The article makes no mention of TLS anywhere, and the example endpoints are all HTTP. So, this is a thoroughly insecure implementation, relying on very weak security mechanisms, prone to straightforward interception and tampering, replay etc.
Both HTTP Basic and Token Authentication are secure when used over HTTPS. I updated the article to include a note about this as well as updated the code examples to use HTTPS.
HTTPS is only secure if no client credentials are stored on the client, e.g. hard coding a username/password pair in a mobile app. If a user needs to supply a username and password it would be OK I guess..
It is not 100% clear but it looks like the authentication credentials in the blog post are static and are shared between clients (from the code comment: “In real applications, we will not have the authentication credentials lying around in code. We will store them in external configuration.”).
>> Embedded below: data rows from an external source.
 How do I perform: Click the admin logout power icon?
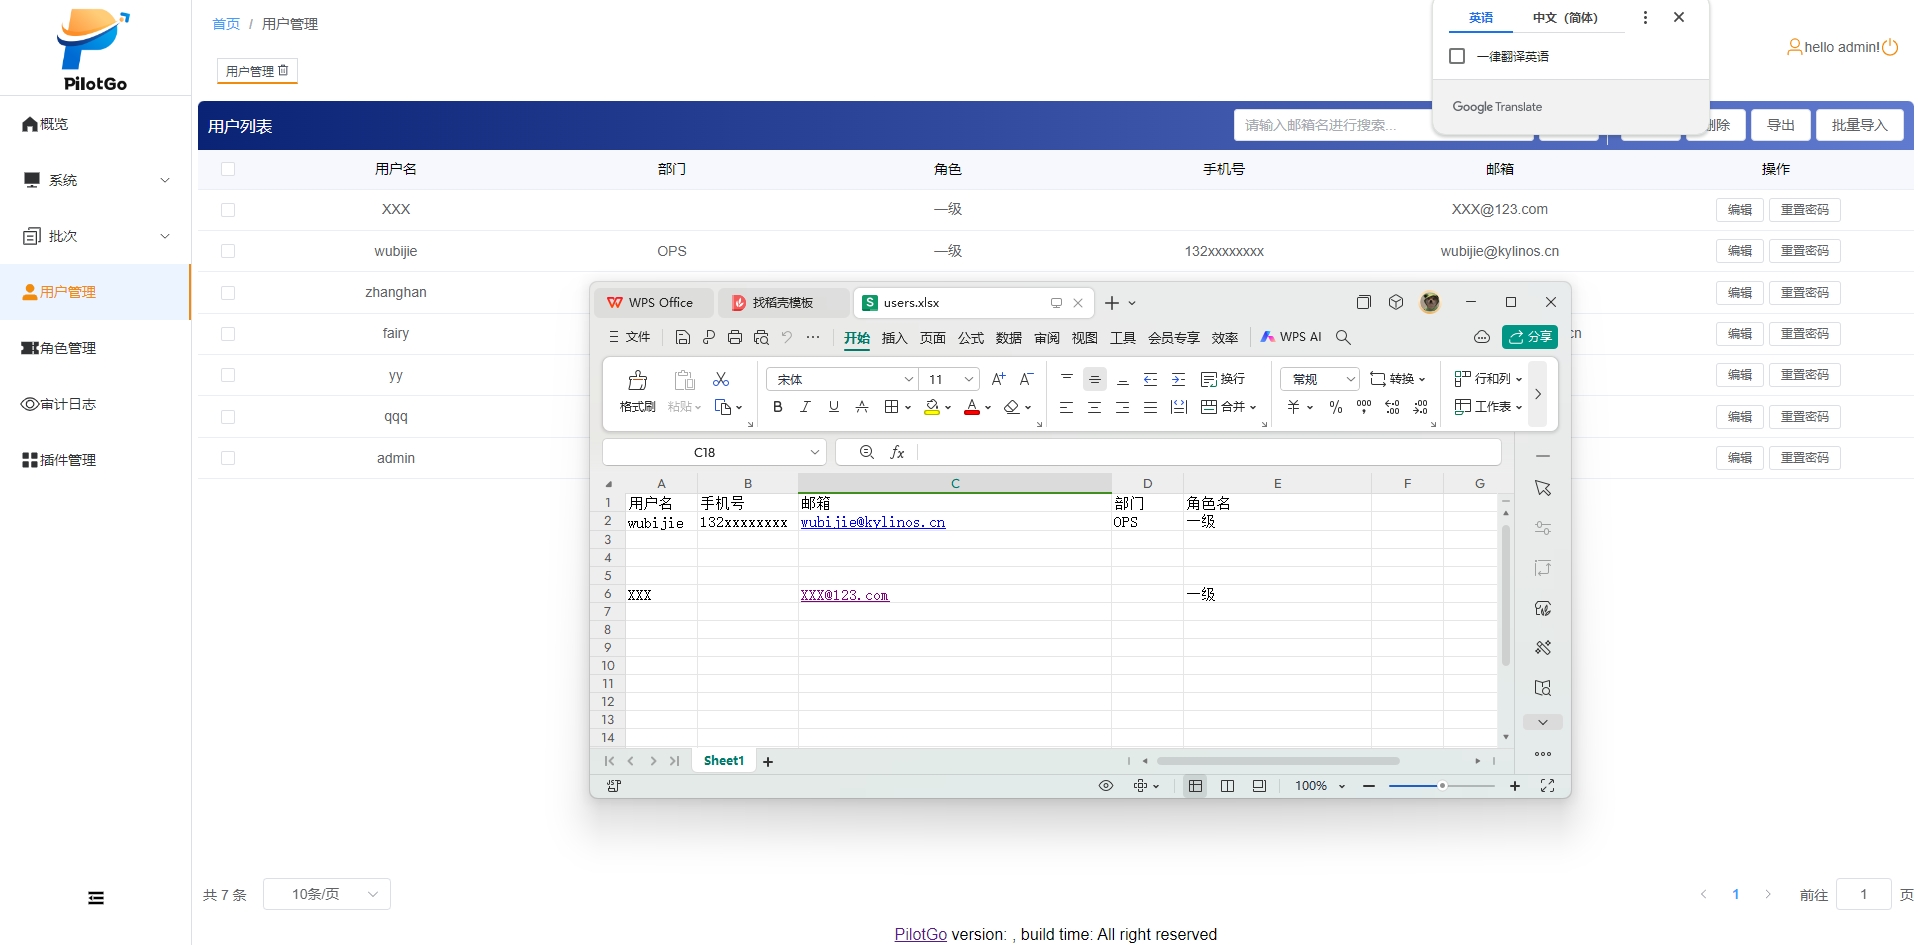coord(1890,47)
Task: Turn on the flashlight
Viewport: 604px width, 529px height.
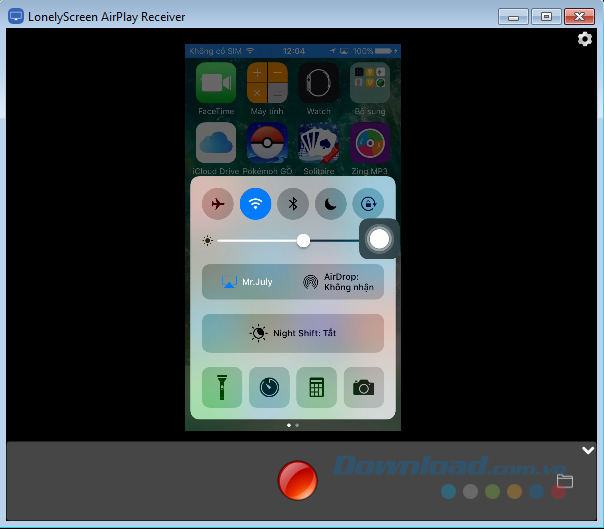Action: point(222,388)
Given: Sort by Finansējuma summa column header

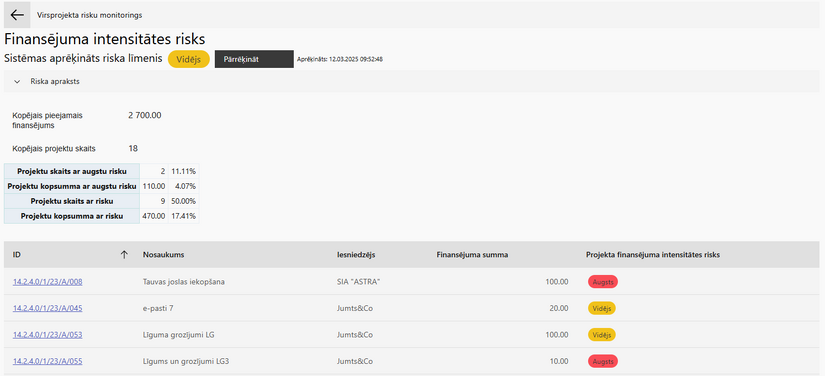Looking at the screenshot, I should (472, 255).

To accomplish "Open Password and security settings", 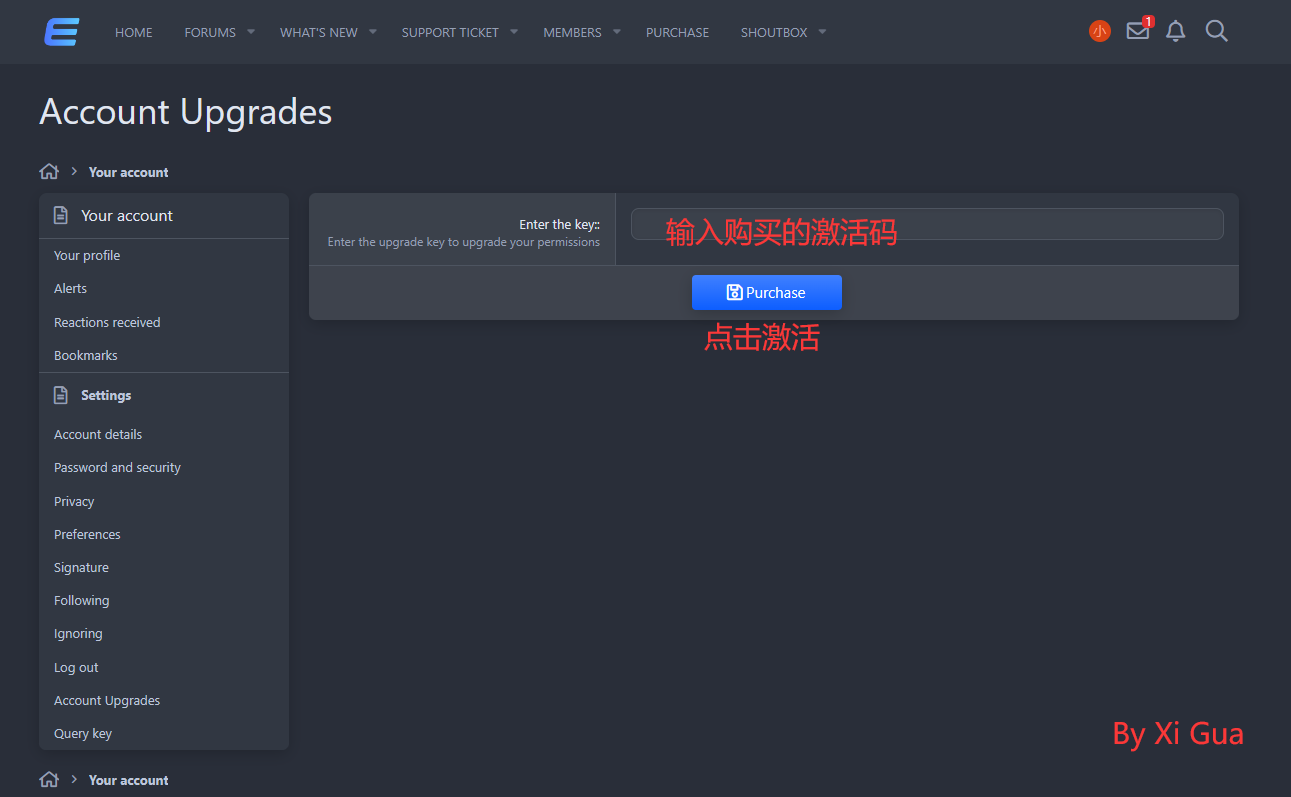I will 117,468.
This is REALLY bad idea to have static and shared credentials. Especially in the case of mobile client when the client code itself is in a "hostile" environment. A "bad" guy can inspect the code and extract the authentication credentials. As soon as it happens, you need to update all other clients to push the new shared secret.
While OAuth protocol has a number of problems, it gets this right: all the tokens are specific to the client and the compromise of one token would not compromise others. The application can react by marking the compromised token as invalid on the server side without requiring expensive clients update.
Agreed, and theScore client apps actually use OAuth. We use HTTP Token Authentication for internal services with a limited number of consumers (other internal services). For this purpose, static and shared credentials are fine.
If this is an internal services call, then I am not sure what is the value of having HTTP authentication. Personally, I would setup X509 certificates on both client and server; and then just use those for the authentication. Plus IP restriction if you are hosting in the cloud.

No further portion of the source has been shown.